INFORMATION PROVIDED:
--*--
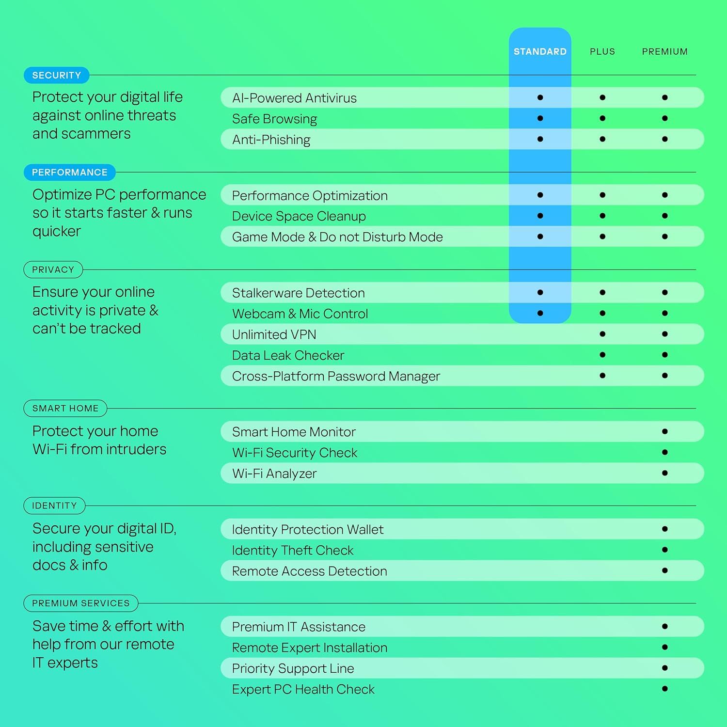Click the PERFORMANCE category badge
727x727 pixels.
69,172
--*--
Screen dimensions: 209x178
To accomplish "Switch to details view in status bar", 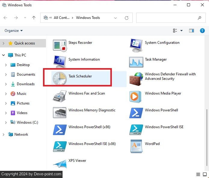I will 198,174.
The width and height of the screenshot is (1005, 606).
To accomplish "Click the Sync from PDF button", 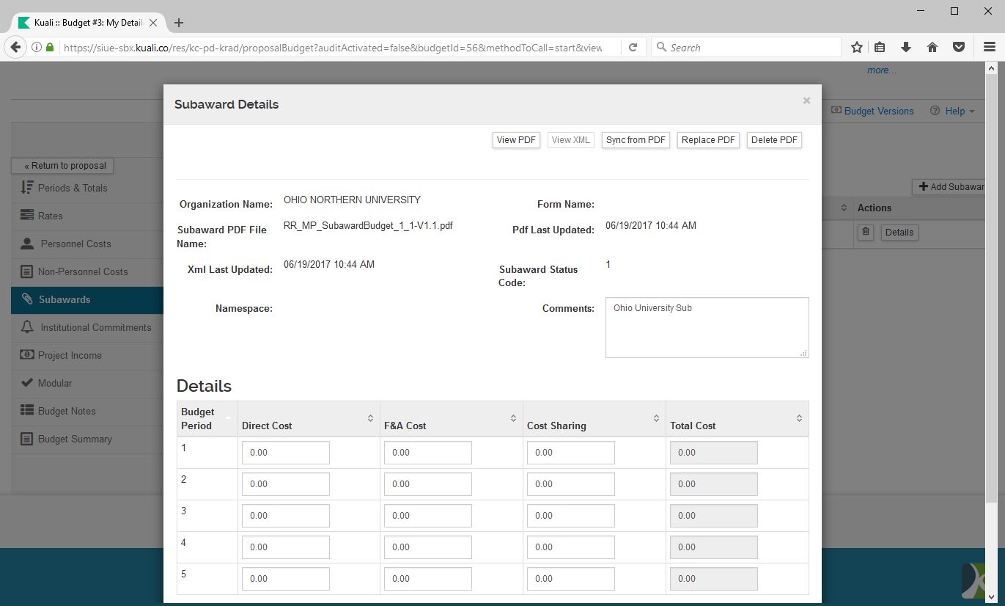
--*--
Using the entries above, reproduce word for word only the lines from the one that contains "The width and" to the one that contains "the Sync from", both ends included, and drop every picture.

The width and height of the screenshot is (1005, 606).
To accomplish "Click the Sync from PDF button", 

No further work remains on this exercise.